■ Assigned task: Make an exact copy of the entries, taking out every picture.

■ Information shown:
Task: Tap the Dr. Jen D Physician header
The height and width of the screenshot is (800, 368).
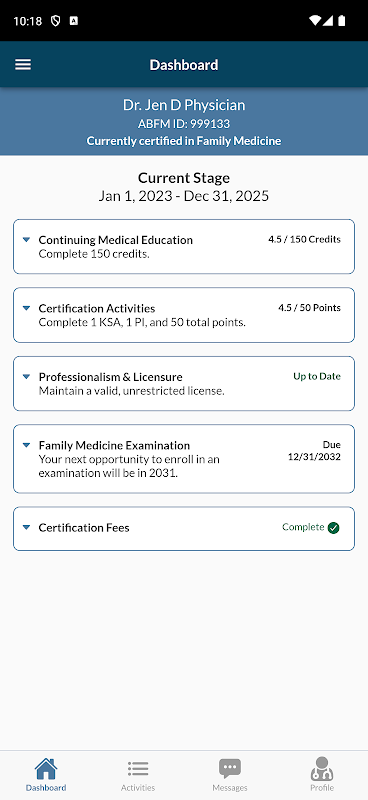Action: (184, 105)
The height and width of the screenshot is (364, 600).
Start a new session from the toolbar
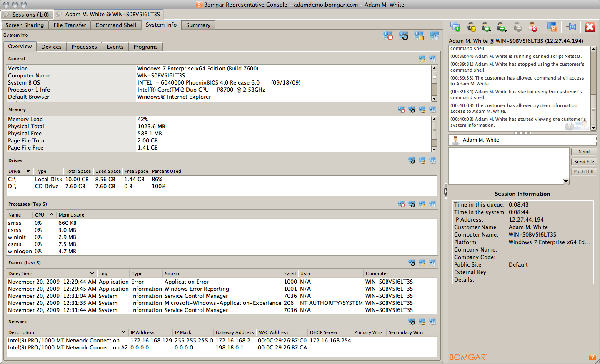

■ Answer to the problem:
Task: Tap the Dr. Jen D Physician header
The height and width of the screenshot is (800, 368).
Action: (184, 105)
The height and width of the screenshot is (364, 600).
Start a new session from the toolbar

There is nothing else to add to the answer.